━━━ Exercise input ━━━

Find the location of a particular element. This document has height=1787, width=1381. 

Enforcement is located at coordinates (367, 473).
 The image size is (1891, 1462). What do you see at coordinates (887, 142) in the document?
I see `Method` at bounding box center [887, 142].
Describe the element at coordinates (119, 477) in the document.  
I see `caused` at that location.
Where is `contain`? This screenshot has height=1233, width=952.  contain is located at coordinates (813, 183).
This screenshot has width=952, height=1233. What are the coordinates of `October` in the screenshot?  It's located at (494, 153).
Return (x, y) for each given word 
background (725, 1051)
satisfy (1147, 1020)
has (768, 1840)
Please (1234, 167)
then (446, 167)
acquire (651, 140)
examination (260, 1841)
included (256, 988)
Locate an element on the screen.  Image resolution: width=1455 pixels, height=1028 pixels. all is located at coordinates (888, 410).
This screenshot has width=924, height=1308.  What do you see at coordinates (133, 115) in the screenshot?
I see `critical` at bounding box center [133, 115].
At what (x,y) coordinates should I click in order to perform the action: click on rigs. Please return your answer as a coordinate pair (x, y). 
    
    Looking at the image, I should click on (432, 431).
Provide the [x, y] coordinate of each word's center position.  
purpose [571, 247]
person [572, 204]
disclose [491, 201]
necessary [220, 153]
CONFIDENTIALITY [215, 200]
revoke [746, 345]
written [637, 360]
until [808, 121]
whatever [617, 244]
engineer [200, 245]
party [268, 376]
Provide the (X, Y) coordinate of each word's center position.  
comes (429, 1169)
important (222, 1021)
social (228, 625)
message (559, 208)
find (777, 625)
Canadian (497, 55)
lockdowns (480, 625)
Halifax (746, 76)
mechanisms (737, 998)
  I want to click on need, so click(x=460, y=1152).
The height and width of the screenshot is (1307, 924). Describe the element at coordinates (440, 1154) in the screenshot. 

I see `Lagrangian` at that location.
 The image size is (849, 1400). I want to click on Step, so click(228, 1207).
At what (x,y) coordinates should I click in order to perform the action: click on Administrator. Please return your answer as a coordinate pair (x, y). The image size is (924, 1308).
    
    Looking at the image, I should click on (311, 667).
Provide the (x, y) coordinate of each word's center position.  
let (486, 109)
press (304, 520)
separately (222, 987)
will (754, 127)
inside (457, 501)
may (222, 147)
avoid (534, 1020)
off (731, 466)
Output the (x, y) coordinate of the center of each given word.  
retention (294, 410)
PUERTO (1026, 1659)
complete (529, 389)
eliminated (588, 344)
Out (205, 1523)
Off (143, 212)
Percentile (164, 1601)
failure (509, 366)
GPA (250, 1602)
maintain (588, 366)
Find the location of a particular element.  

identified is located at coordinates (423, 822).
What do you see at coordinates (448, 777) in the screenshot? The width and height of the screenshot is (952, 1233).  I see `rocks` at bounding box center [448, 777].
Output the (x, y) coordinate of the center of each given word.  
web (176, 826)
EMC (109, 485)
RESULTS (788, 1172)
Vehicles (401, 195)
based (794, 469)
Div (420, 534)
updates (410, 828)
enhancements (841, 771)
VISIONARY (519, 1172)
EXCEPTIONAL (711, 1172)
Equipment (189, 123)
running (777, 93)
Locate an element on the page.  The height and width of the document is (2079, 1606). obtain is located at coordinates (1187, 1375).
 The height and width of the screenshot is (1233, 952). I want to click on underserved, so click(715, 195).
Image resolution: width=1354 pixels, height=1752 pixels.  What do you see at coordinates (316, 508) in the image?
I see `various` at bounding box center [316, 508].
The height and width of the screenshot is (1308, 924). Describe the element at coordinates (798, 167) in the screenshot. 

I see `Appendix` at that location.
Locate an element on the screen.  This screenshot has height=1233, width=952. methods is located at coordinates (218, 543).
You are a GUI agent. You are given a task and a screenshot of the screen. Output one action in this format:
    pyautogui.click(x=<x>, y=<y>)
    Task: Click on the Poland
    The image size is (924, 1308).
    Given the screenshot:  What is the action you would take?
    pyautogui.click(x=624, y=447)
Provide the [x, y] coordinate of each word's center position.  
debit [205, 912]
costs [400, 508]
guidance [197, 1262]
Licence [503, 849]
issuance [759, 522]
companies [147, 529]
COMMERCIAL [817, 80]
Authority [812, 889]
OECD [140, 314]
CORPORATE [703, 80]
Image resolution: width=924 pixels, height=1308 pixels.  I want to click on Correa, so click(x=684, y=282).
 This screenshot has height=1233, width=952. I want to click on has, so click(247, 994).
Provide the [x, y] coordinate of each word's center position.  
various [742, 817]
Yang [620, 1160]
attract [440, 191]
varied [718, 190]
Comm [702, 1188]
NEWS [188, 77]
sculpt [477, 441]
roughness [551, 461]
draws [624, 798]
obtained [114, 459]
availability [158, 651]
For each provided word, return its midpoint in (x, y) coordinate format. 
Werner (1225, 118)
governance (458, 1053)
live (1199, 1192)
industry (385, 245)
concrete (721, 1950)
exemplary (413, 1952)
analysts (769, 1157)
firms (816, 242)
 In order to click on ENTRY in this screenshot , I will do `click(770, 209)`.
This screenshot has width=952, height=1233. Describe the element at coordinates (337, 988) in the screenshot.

━━━

→ **Goal of the exercise**
Please put the lines of the items above, from the line containing "companies [147, 529]" through the line containing "roughness [551, 461]", both included, into a Markdown table with the columns Row and Line. Number each row and leave out blank lines.

→ **Final result**
| Row | Line |
|---|---|
| 1 | companies [147, 529] |
| 2 | COMMERCIAL [817, 80] |
| 3 | Authority [812, 889] |
| 4 | OECD [140, 314] |
| 5 | CORPORATE [703, 80] |
| 6 | Image resolution: width=924 pixels, height=1308 pixels.  I want to click on Correa, so click(x=684, y=282). |
| 7 |  This screenshot has height=1233, width=952. I want to click on has, so click(247, 994). |
| 8 | Provide the [x, y] coordinate of each word's center position.   |
| 9 | various [742, 817] |
| 10 | Yang [620, 1160] |
| 11 | attract [440, 191] |
| 12 | varied [718, 190] |
| 13 | Comm [702, 1188] |
| 14 | NEWS [188, 77] |
| 15 | sculpt [477, 441] |
| 16 | roughness [551, 461] |